The catastrophic tornado that descended on Moore, Oklahoma on May 20th 2013 was one of the most intense yet observed. Now officially rated as an EF 5 system, the highest on the tornado rating scale, it is believed to have generated surface winds of around 340 km/hr (210 mph).

The tornado as it moved to the southwest of Moore - image from Wikipedia Commons (click to enlarge)

The funnel was estimated to have been more than 2 km (1.3 miles) across and during its 50-minute life span travelled some 27 km (17 miles), including a rampage across the highly populated Moore area.

The tragic death toll is, at the time of writing, 24 and more than 200 people were injured.  The damage bill will run into billions of dollars.

Comparisons with the infamous Tri State tornado of March 18 1925 have already been made. In this event a twister ripped through some twenty sizeable townships, including Gorham, Murphysboro, De Soto, West Frankfort and Parrish, all in southern Illinois, causing utter destruction right across the area.

Eventually the tornado crossed the border into Indiana, where it inflicted massive damage to the townships of Griffin and Princeton, before finally abating, after the longest continuous rampage of any known twister.

Contemporary newspaper article following the Tri State tornado of 1925 - image from Wikipedia Commons (click to enlarge)

Subsequent investigation of the damage trail revealed a monstrous gouge of destruction across the countryside, some 353 km (219 miles) long and about 1.2 km (three quarters of a mile) wide. From existing photographic evidence of the damage produced, experts have rated the Tri State as an F5 tornado.

In all, 695 people died - still the record by far for an American tornado. Over 2000 were injured and some 15,000 homes demolished.

It is difficult, if not impossible, to directly compare these tragedies, but one statistic does stand out – the massive difference in the death toll. During the Tri State event there was no organised tornado warning system, no radar imagery and no satellite photographs available. This twister struck virtually without warning.
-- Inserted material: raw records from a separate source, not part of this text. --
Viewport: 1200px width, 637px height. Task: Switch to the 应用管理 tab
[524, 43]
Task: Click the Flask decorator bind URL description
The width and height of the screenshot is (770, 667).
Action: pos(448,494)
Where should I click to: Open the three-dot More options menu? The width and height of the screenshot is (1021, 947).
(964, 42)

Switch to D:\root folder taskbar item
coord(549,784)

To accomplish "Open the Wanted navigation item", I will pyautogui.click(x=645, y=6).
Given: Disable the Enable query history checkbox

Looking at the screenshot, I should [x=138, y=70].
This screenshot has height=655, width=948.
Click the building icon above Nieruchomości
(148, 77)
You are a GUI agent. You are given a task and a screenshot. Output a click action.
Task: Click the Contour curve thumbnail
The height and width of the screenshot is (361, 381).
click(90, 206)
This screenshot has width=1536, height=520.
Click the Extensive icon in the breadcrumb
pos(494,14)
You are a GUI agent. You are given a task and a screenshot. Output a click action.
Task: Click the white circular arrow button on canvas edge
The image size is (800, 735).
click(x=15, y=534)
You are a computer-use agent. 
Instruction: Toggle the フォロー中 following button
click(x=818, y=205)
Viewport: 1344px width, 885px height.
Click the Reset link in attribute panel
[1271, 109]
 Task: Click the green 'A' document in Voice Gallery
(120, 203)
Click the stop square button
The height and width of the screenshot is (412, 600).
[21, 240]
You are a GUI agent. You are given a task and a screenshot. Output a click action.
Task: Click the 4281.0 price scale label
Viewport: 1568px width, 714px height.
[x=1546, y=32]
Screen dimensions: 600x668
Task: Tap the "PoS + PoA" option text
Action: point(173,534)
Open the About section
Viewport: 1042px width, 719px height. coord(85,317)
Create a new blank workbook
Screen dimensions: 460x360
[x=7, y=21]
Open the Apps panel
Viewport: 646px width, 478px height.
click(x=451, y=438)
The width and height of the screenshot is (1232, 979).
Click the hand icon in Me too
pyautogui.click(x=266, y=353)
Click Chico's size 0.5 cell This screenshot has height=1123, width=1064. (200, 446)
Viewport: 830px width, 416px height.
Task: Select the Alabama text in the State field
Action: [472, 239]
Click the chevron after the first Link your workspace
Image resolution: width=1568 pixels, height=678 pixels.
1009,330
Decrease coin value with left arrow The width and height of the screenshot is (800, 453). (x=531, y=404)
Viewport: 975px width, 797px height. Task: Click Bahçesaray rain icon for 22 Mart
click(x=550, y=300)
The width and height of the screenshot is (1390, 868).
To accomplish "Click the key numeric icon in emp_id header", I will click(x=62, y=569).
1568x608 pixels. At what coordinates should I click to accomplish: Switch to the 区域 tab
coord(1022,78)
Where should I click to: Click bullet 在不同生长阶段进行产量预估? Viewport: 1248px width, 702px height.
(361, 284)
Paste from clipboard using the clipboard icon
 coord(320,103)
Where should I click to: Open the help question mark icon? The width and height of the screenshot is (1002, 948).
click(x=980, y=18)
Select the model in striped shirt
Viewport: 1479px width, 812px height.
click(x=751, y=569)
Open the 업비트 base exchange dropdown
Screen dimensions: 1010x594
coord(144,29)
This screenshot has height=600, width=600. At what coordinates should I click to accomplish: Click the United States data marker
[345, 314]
For the Oklahoma event, effective short-term warnings were issued by the US National Weather Service and these, without doubt, saved many lives. The great strides in public education about tornados, as conducted by the Weather Service and other Government agencies have also been most effective. And this, together with publically available information on the Internet, plus the training and skill of the National Weather Service meteorologists, helped prevent another Tri State scale death toll.

The logo of the National Weather Service of the United States - image from Wikipedia Commons (click to enlarge)

Unfortunately tornados are part of the climatology of the southern parts of the United States but improved forecasting skill, together with technology and public education is making a real difference. Our hearts go out to the people on Moore in Oklahoma who have been devastated by this event.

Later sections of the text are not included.